GESTELLTE AUFGABE 1:
Gib aus dem Abschnitt über die finnische Sauna den Teil wörtlich wieder, der mit den Worten „Frankfurt. Rustikal mit“ anfängt und mit „noch in Finnland.“ aufhört.
GESTELLTE AUFGABE 2:
Womit haben sich die Finnen laut dem Abschnitt über die Sauna traditionell gereinigt, bevor es Badewanne und Dusche in ihren Häusern gab?

AUSGEWÄHLTER ABSCHNITT:
= = = = = = =

Mit Wärme und Birkenzweigen dem Stress zu Leibe rücken

Frankfurt. Rustikal mit Raucharoma so genießt man in Finnland seit Jahrhunderten die wohltuende Wärme in der Sauna. Früher hatte dies vor allem praktische Gründe: Bevor Waschgelegenheiten wie Badewanne und Dusche Einzug in die finnischen Häuser hielten, war das Saunabad mit Birkenruten die traditionelle Methode der Körperreinigung. Der unverwechselbare Nebeneffekt Entspannung pur hat das Saunen inzwischen international populär gemacht und zu zahlreichen Varianten geführt. Am ursprünglichsten aber saunt es sich immer noch in Finnland.

= = = = = = =

DATENZEILEN:
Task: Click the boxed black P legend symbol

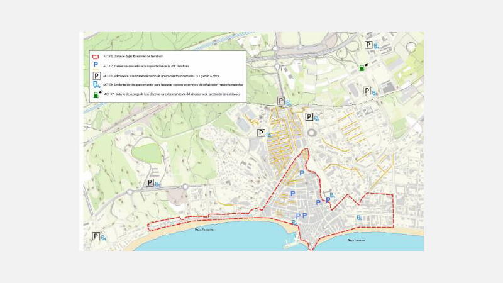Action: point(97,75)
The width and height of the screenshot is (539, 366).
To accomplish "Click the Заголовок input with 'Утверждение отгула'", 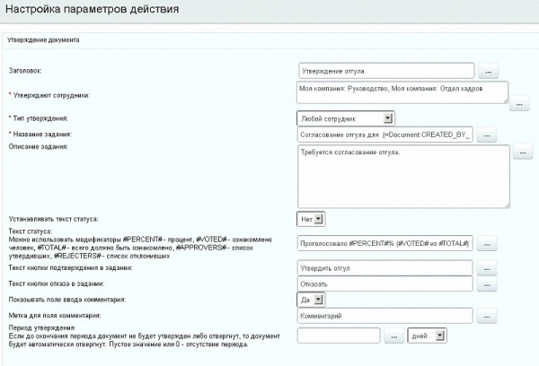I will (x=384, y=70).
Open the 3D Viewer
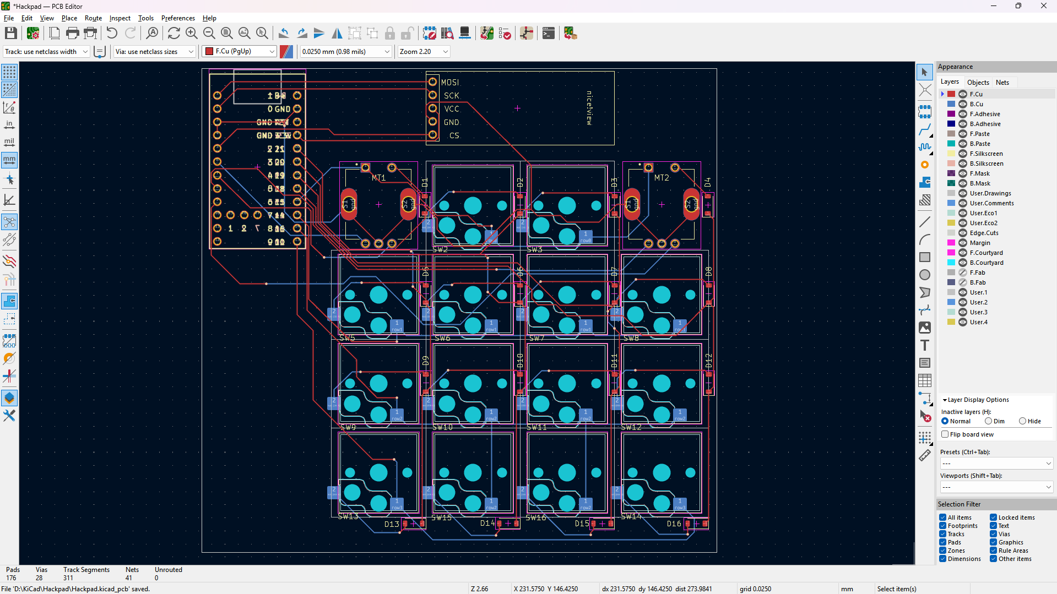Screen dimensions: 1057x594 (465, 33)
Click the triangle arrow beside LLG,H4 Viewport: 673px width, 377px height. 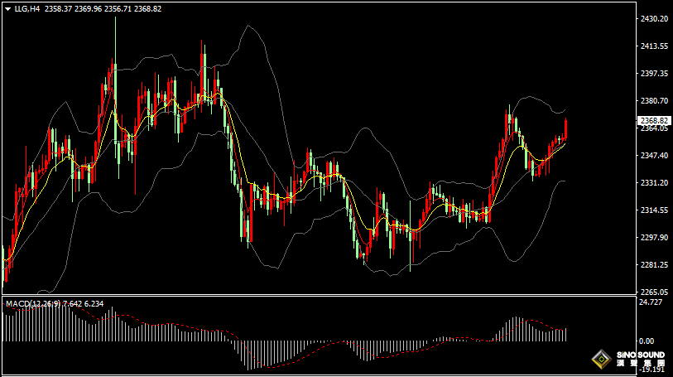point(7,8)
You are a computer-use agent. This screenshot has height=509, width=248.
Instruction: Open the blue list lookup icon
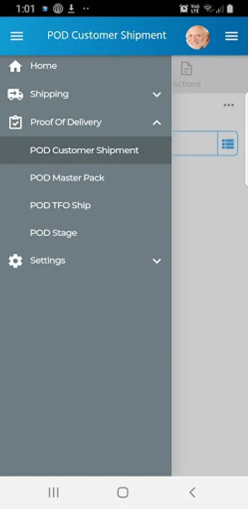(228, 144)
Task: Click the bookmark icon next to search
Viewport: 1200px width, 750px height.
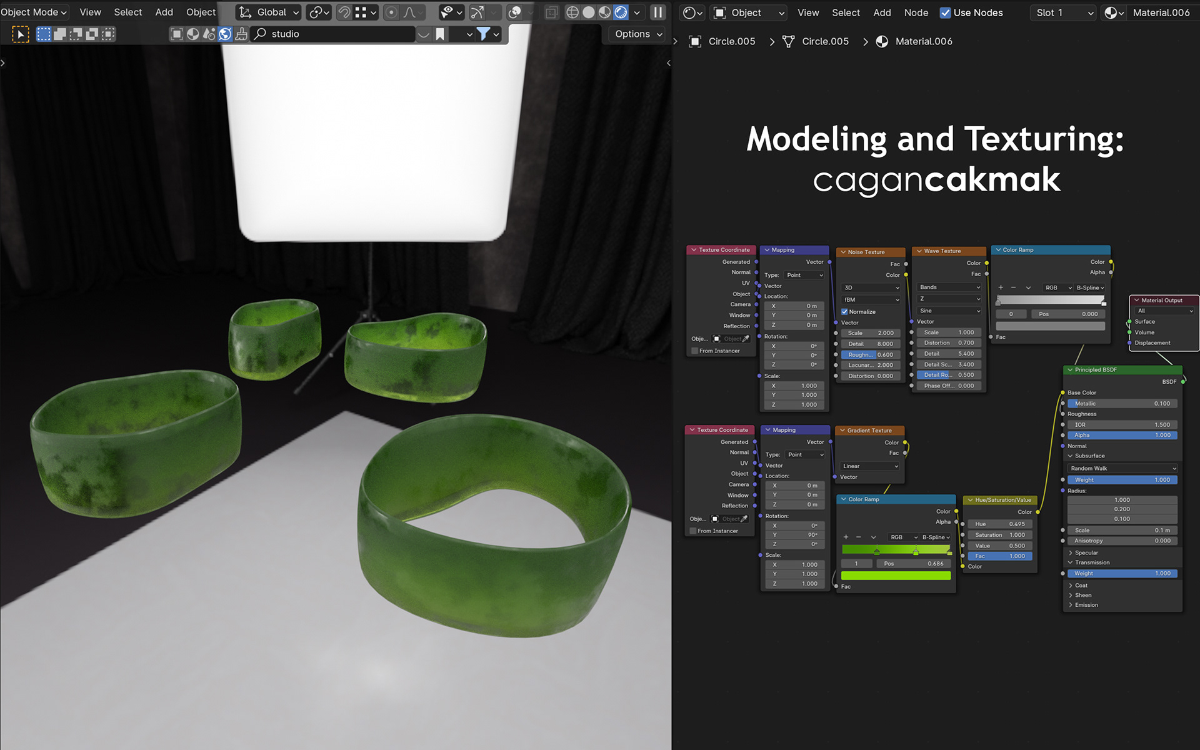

= = = = = = =

ÜBUNGSERGEBNIS 1:
Frankfurt. Rustikal mit Raucharoma so genießt man in Finnland seit Jahrhunderten die wohltuende Wärme in der Sauna. Früher hatte dies vor allem praktische Gründe: Bevor Waschgelegenheiten wie Badewanne und Dusche Einzug in die finnischen Häuser hielten, war das Saunabad mit Birkenruten die traditionelle Methode der Körperreinigung. Der unverwechselbare Nebeneffekt Entspannung pur hat das Saunen inzwischen international populär gemacht und zu zahlreichen Varianten geführt. Am ursprünglichsten aber saunt es sich immer noch in Finnland.

ÜBUNGSERGEBNIS 2:
Mit dem Saunabad mit Birkenruten.